Fast isolation of infected individuals is key to containing any outbreak of COVID-19, including the Delta variant, and contact tracing is a critical part of this process.
Since the first case was confirmed on Tuesday, more people have tested positive, including a fully vaccinated health worker at Auckland City Hospital and a teacher at Avondale college. Genome sequencing has also confirmed that the original infection is linked with the Delta outbreak in New South Wales.
The first case was using the NZ COVID Tracer app, which has helped to keep track of where he had been during the five days he is thought to have been infectious. But unfortunately, we know from national statistics that the majority of New Zealanders have not been scanning enough.
Over the last month, we've seen 500,000-700,000 QR code scans and manual entries on any given day, coming from 300,000-400,000 active users. This equates to just under 10 percent of the adult population in New Zealand.
Epidemiological modelling shows we need at least 60 percent of the population participating in digital contact tracing, and ideally 80 percent, to have confidence there will be sufficient information to control any outbreak, anywhere in the country.
This has contributed to the decision to place the whole country in a level 4 lockdown, because the government does not have confidence that we, as a country, have enough information to support rapid contact tracing.
We have been a long way from the target level of participation, but it's not too late to add manual entries into the app to help speed up the process now as we try to get the spread under control.
Speed of contact tracing is essential
On the positive side, about 1.5 million devices are using the Bluetooth tracing function, which equates to just under 40 percent of all adults. But the Bluetooth system is limited in its usefulness for digital contact tracing because it has a higher likelihood of error and provides less information to the Ministry of Health. It's complementary to the QR codes and manual entries, not a replacement.
We need to be keeping records of where we have been before cases appear in the community, but now that there is an outbreak, it becomes even more important that we have those records.
In the unfortunate event that you or someone you have interacted with gets COVID-19, those records could make the difference between a small number of cases and the hundreds of daily cases we're seeing in parts of Australia.
If you can't or don't want to use NZ COVID Tracer, it's fine to use Rippl, or to keep your own written records. Even when we get out of lockdown again, it is likely the virus will still be in New Zealand and we will need to be able to respond quickly to further cases.
When the Government is making the decision on whether to lock the country down or not, one of the key pieces of information is whether they have confidence they could isolate the right people quickly enough.

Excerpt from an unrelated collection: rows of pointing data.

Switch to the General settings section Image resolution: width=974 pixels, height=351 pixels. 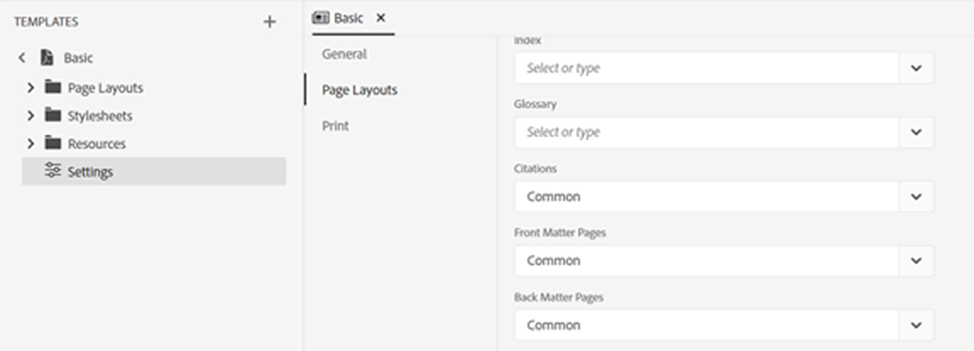344,54
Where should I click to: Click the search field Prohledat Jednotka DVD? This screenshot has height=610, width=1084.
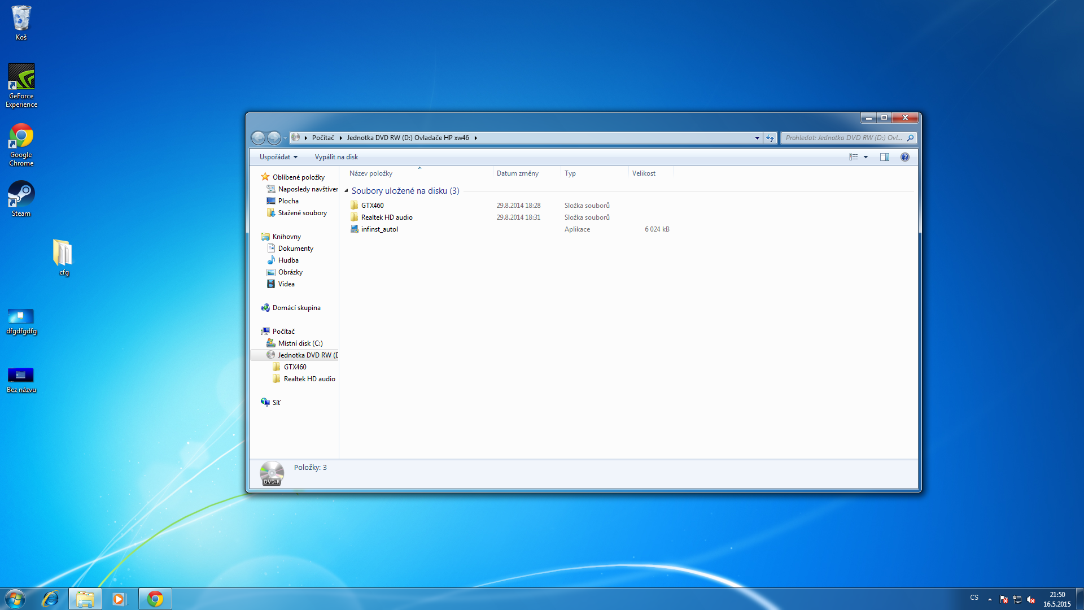843,138
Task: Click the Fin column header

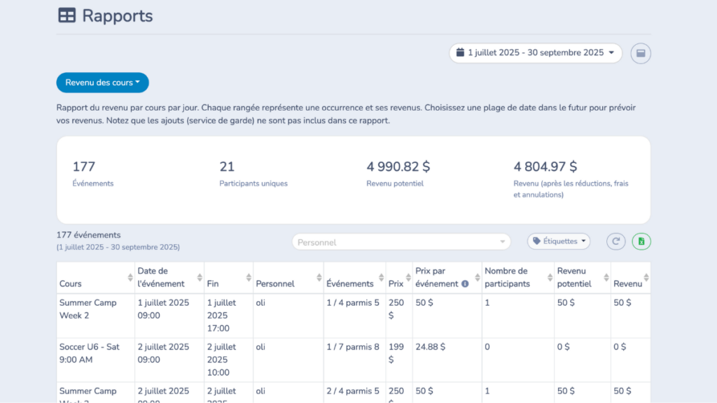Action: (213, 284)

If we don't have enough contact tracing information, we have little choice but to isolate everyone through a lockdown. It's not the only factor that plays into that decision, but it is an important one.

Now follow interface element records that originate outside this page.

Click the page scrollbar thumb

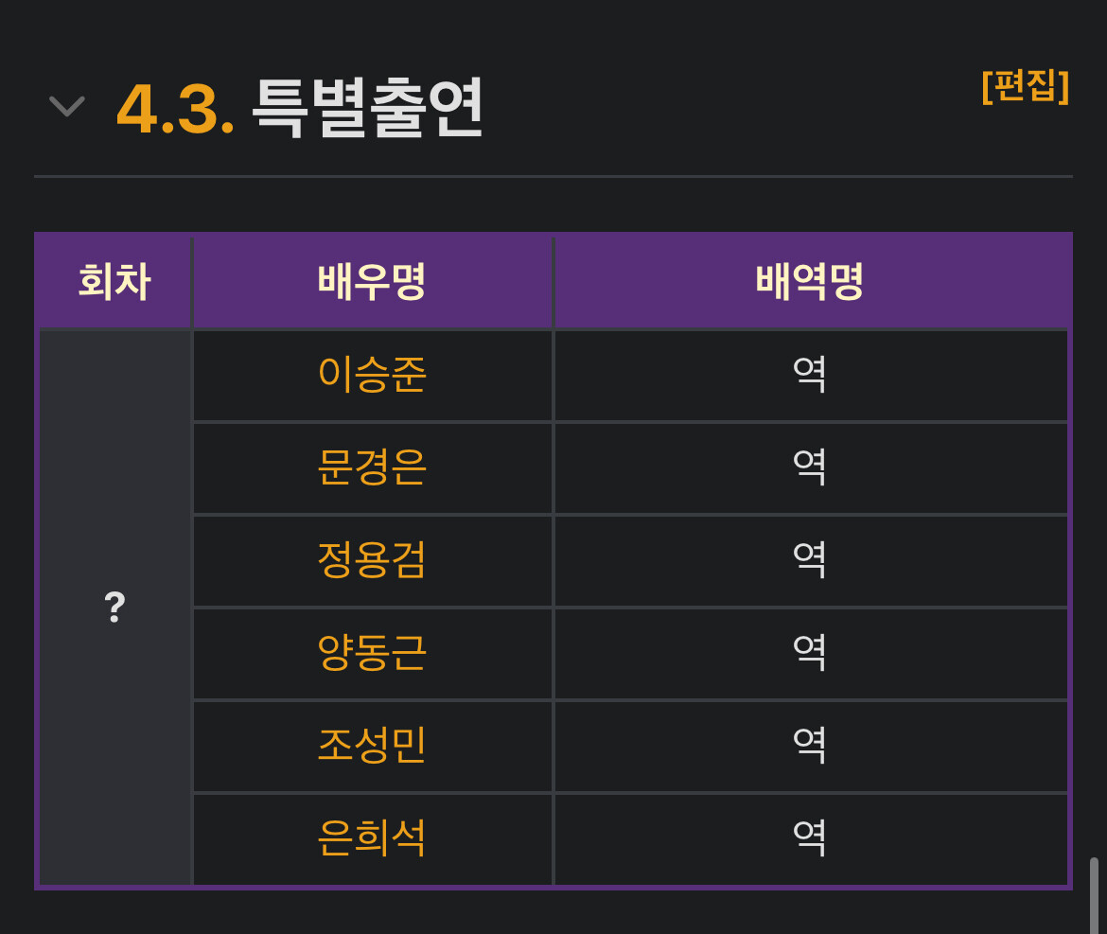click(1094, 894)
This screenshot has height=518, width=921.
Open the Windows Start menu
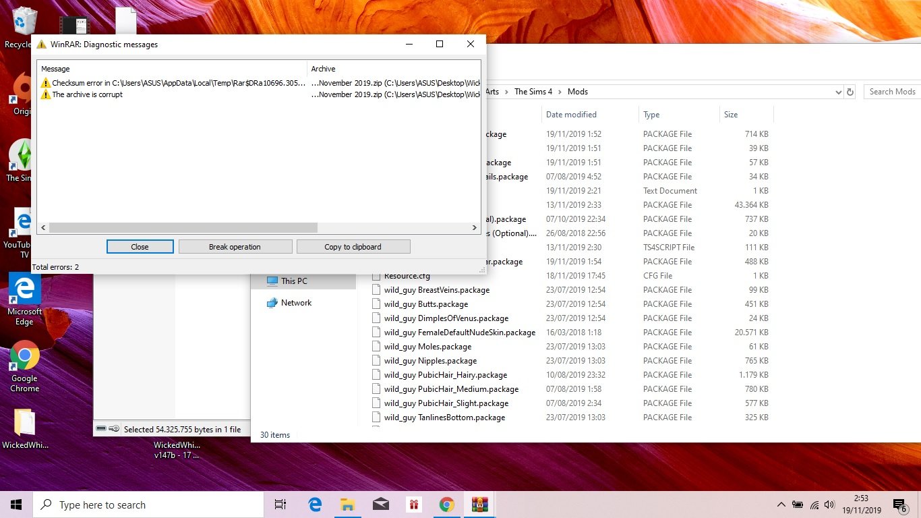tap(16, 505)
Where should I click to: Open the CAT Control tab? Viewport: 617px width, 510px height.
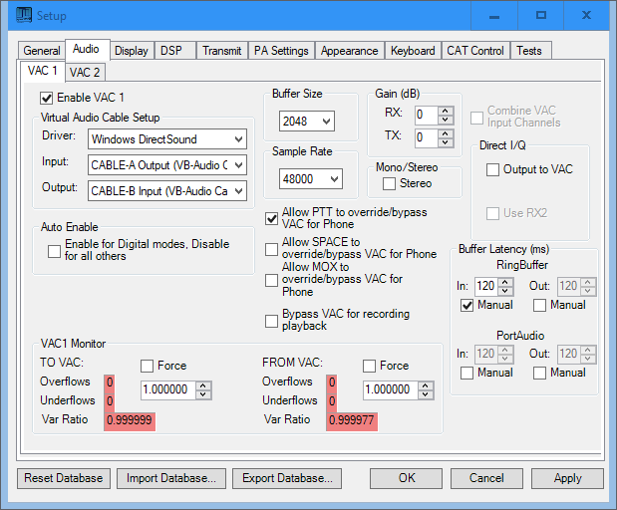[474, 51]
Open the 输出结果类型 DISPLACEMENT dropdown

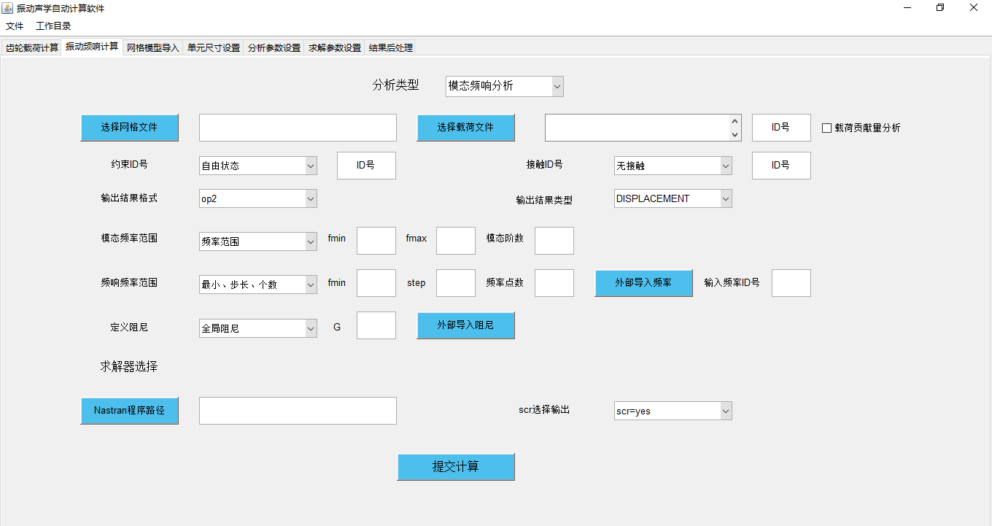[x=673, y=198]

The NZ COVID Tracer app is designed to support contact tracing efforts, by making it easy for individuals to keep track of where they have been and who they have been near, whether that is through scanning QR codes, adding manual entries, or turning Bluetooth Tracing on.
This is so that if you get COVID-19, then you can provide that information in a format that is easy to understand for the contact tracers, and saves time. It also means that the Ministry of Health can send contact tracing locations of interest and relevant Bluetooth ID numbers to your device, which are then checked against the diary on your device so that you can be alerted as quickly as possible.

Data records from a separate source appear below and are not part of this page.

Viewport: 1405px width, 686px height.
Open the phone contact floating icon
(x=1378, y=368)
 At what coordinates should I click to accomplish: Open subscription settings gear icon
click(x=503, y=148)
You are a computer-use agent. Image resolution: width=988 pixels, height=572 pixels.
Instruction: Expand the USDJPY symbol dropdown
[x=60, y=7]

It's important to note that the Government only gets to see the data if you test positive for COVID-19 and provide the data voluntarily - you can review the privacy impact assessment for more details.
If you haven't used NZ COVID Tracer in a while, it's worth updating the app and seeing the new features. The Ministry of Health has been updating it regularly and it now contains a lot more information, and it is easier to enter manual entries.
The fight against COVID-19 is a marathon, not a sprint. We need to build up and maintain all the good habits: washing hands, wearing masks, physically distancing where possible, and collecting information to support contact tracing. If we can keep it up, then we might have more confidence about our ability to respond to cases in the future.
Andrew Chen is a research fellow at Koi Tū: The Centre for Informed Futures, University of Auckland.